Monday, 9 November 2009

Influences Over Public Opinion

“We are forced to call upon the powers of our imaginations – or the imaginations of someone else – to help us with the details of an institution about which we really know very little”

Query (1975), cited in Images of Incarceration: Representations of Prison in Film and Television Drama by David Wilson and Sean O’Sullivan, 2004.

The vast majority of people will never set foot inside a prison, even in the capacity of a visitor, so our impressions of prisons are formed by representations that are constructed in the exterior. Government reports, articles in the press and first-hand accounts, such as autobiographies, are available to the public but very few people will take advantage of this information. Most people are likely to form their opinions of prison from art, film and television and however inaccurate these depictions are, they form a basis of knowledge for most people. Images of Incarceration: Representations of Prison in Film and Television Drama by David Wilson and Sean O’Sullivan suggests that people tend to form their opinions based on a middle ground i.e. a happy medium between light hearted prison shows and disturbing dramas. Photography often represents this middle ground and, as I have explained in an earlier post, it is frequently falsely accepted as a direct reconstruction of reality. The images seem realistic enough and we welcome them as such. However, can art ever really capture reality? I have mentioned before that the need for it to be aesthetic and for it to demonstrate the photographic skills of its author prevent it from being wholly truthful. Furthermore a photograph is just a photograph. It is of a fleeting moment and the spectator can observe it for however long or as briefly as they wish, so how can it convey the trauma and the boredom of being imprisoned? Also how can an artist with limited personal experience claim to be representing something? The artist doesn’t experience imprisonment in the same capacity as the prisoner.

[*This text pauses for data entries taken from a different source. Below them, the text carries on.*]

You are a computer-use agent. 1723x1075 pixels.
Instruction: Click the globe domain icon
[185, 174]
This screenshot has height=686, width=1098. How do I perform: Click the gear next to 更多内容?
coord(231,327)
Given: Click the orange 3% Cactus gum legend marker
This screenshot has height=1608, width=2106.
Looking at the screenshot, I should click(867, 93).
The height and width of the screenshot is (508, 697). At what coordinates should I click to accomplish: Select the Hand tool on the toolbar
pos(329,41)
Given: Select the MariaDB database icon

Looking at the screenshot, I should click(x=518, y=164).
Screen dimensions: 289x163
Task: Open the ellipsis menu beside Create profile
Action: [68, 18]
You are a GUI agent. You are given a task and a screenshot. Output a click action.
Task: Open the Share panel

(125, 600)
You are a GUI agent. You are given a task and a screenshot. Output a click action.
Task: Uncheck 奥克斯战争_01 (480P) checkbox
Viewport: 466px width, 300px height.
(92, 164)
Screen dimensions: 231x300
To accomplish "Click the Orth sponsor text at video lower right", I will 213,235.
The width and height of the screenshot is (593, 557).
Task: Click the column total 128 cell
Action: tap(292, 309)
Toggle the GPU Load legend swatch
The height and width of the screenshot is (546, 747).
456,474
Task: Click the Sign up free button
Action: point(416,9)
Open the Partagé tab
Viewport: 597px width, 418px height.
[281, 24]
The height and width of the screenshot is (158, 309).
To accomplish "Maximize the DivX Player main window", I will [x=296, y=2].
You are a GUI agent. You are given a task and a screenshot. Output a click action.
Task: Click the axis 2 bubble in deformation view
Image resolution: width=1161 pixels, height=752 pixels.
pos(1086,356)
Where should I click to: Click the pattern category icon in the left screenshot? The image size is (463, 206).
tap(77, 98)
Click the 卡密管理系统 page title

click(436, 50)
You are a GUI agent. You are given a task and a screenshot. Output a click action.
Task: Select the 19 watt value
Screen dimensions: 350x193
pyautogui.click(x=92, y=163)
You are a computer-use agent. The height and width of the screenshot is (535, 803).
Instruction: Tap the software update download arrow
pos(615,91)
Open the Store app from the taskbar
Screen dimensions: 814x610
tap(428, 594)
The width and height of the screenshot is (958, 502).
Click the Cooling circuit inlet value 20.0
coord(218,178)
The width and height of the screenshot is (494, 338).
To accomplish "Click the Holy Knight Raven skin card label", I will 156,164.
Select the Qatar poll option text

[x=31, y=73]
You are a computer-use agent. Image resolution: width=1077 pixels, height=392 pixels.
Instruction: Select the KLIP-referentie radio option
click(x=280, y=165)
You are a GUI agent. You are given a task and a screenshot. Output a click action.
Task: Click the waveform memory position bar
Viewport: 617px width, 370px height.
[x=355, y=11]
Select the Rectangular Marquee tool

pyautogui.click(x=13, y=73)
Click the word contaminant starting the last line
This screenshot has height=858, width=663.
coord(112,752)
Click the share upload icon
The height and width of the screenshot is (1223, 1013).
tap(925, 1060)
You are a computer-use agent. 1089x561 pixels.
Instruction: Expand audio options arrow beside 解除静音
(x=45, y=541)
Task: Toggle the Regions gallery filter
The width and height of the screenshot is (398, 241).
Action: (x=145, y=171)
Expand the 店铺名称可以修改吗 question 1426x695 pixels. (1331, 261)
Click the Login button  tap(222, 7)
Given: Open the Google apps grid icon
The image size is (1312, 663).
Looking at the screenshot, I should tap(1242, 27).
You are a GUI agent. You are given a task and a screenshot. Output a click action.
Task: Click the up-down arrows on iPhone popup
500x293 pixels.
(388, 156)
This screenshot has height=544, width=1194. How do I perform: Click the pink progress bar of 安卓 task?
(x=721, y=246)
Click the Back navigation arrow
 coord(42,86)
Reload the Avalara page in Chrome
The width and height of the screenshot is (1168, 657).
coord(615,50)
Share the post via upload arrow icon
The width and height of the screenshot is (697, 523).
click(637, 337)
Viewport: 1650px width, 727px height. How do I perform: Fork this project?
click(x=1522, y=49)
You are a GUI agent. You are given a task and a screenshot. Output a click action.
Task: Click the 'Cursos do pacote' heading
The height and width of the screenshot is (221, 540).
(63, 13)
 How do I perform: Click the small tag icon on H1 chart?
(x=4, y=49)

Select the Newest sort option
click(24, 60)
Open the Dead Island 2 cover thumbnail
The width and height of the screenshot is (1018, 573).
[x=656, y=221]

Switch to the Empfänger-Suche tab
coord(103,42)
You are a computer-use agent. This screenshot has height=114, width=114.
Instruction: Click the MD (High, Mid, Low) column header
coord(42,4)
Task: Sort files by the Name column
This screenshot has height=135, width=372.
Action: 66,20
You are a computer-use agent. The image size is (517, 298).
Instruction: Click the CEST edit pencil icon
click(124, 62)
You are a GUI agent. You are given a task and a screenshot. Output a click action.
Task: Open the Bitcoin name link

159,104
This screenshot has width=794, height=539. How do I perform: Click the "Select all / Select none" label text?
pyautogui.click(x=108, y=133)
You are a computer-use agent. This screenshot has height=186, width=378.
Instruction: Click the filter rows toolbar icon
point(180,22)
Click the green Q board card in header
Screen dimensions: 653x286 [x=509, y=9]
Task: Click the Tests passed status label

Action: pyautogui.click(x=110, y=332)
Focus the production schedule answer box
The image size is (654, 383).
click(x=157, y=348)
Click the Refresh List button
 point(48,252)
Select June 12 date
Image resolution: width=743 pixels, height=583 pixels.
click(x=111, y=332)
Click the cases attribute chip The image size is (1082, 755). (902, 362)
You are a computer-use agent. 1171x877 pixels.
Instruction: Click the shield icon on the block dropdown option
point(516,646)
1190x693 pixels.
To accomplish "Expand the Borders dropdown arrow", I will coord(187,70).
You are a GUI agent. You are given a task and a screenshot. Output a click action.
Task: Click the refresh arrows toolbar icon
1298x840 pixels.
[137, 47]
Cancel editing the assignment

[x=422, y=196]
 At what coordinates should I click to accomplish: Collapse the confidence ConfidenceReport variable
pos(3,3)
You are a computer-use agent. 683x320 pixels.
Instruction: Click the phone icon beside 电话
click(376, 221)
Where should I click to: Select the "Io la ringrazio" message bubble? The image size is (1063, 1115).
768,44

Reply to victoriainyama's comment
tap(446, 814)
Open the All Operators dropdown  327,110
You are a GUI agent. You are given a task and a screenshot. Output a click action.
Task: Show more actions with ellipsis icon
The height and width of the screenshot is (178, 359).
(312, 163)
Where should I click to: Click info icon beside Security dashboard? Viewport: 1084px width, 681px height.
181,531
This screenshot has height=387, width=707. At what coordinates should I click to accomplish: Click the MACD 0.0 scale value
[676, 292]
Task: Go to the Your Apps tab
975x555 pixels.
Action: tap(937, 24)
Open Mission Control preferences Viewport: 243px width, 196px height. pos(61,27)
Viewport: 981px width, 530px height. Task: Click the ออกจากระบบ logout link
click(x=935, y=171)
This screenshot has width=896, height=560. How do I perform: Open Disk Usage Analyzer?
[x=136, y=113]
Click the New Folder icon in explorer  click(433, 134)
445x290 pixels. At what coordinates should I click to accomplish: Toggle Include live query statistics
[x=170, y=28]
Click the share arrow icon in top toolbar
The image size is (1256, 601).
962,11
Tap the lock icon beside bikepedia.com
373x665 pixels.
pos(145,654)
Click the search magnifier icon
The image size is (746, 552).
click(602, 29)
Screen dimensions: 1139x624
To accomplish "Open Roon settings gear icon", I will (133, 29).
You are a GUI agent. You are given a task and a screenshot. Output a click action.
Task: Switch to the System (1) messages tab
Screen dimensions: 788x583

He will always be constructing his images from an exterior perspective no matter how much time he spends in the prison, so his reality will invariably differ from that of an inmate. Perhaps, as Images of Incarceration: Representations of Prison in Film and Television Drama suggests, art too just sets the limits of plausibility.

Why Sentimentalise?

Besides punishment, rehabilitation and reintegration are the principal goals of imprisonment. Whilst sentimentalising prisons is not necessarily always a wise approach, perhaps it plays an important part in easing the prisoner back into society. Artists that are more compassionate in their depictions of prisoners could be seen to be supporting this. If prisoners are portrayed negatively in art and in the press then their reinsertion into society is made all the more difficult by the impact that these images have on the exterior world. De-humanising images of prisoners will only allow the public to distance themselves further from inmates, thus making reinsertion impossible. Artists who try to portray a more sensitive and human side to prisoners influence public opinion towards attempting to understand inmates and this, in theory, should make it easier for them to eventually reintegrate into society.